Патафизический смех — это глубокое осознание абсурдной двойственности, которая не может не бросаться в глаза; в этом смысле он является единственным человеческим выражением единства противоположностей (и, что примечательно, выражением на универсальном языке). Точнее, это рывок субъекта, несущегося, опустив голову, на противостоящий объект, и в то же время подчинение этого акта любви немыслимому и трудно воспринимаемому закону, который мешает реализовать себя полностью и мгновенно; тому самому закону становления, согласно которому смех как раз и рождается в своем диалектическом движении:
я — Универсальный, я разрываюсь;
я — Частный, я сжимаюсь;
я становлюсь Универсальным, я смеюсь.
А становление, в свою очередь, проявляется как самая осязаемая форма абсурда, и вновь я обрушиваю на нее свой раскатистый хохот; и безостановочно в диалектическом ритме — такой же ритм у смеха, задыхающегося в грудной клетке, — смеюсь навеки, и нет конца этому скатыванию по лестницам, ибо моя икота, неотвратимая из-за ее же собственных толчков, — это еще и накаты рыдания: смех патафизика — глубокий и глухонемой или поверхностный и оглушительный — единственное выражение человеческого отчаяния.
При виде моих других, наиболее похожих на меня личин — человеческих — мое отчаяние скручивается в последнем спазме, ногти вонзаются в ладонь, кулак сжимается, чтобы раздавить призрак яйца, в котором, возможно, — если бы я сумел в это поверить, — зреет надежда научить. Нет, я лишь хотел рассказать, чем это было для тех, кто познал, кто уже смеялся подобным смехом, дабы все понимали, о чем я говорю.
Освоившись в безумной солнечности, в невероятно реальном сиянии предельной ясности, вы можете слышать громкий патафизический голос Фаустролля и уже не вправе считать, что Жарри — всего лишь забавный шутник, что его раблезианское остроумие и галльская фривольность…
«Хо-ху, хо-ху», — отвечает далекое эхо восклицаниям Лживого морского епископа, и это единственный сокрушительный ответ, которого заслуживают подобные инсинуации.

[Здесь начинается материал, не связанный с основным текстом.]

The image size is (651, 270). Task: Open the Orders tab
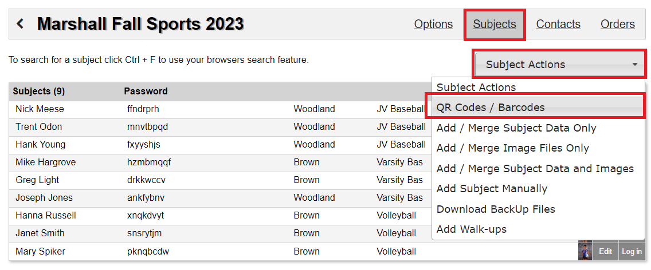pos(617,24)
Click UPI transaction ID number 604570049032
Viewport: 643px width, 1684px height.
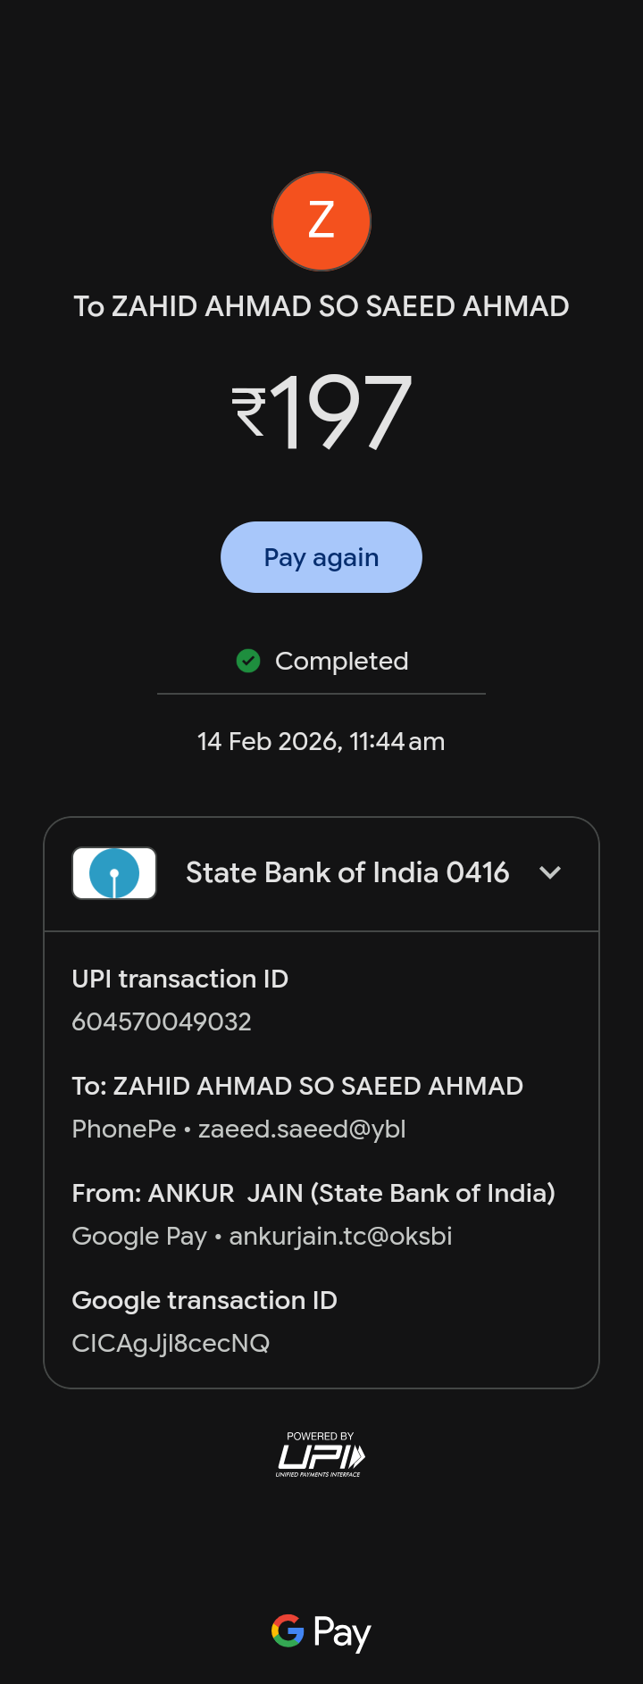point(162,1021)
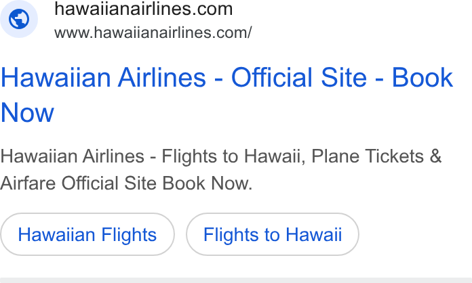Click the word 'Flights' inside Hawaiian Flights pill
472x283 pixels.
[x=129, y=235]
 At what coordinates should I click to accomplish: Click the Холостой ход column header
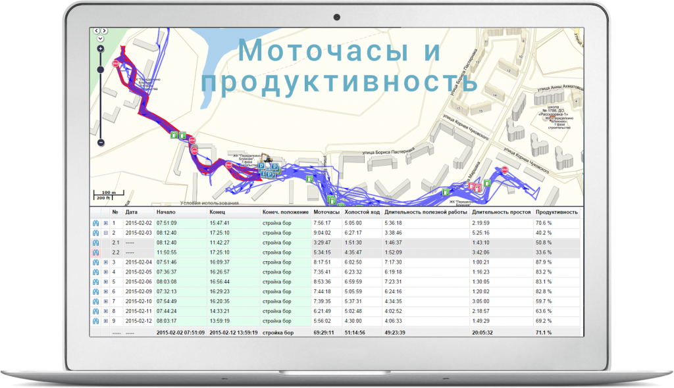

Метафизик проник в поры мира и вник в эволюцию явлений под прикрытием плотоядной диалектики, которая выступает движущей силой любых революций. Однако патафизика есть «наука о том, что дополняет метафизику, как в рамках оной, так и за ее пределами, причем за эти самые пределы патафизика простирается столь же далеко, сколь метафизика — за границы физики» (Жарри). Диалектика гальванизировала материю. Теперь черед патафизики ринуться на живую плоть и спалить ее своим огнем. Нас ждет новая эра: из недр разрастающейся бескрайней материи вырвется новая сила, прожорливая и все пожирающая мысль, не чтящая ничего, не требующая ничьей веры и ничьей покорности, но с брутальной очевидностью презирающая всякую логику: в каждом человеке вдруг пробудится мысль универсального патафизика, она расколет чихом и смехом его чресла, потешаясь, распотрошит хохотом его чересчур покойное мозгохранилище. Какой чертовский бедлам грядет в заплесневелых саркофагах, внутри которых мы завершаем свое приобщение к цивилизации!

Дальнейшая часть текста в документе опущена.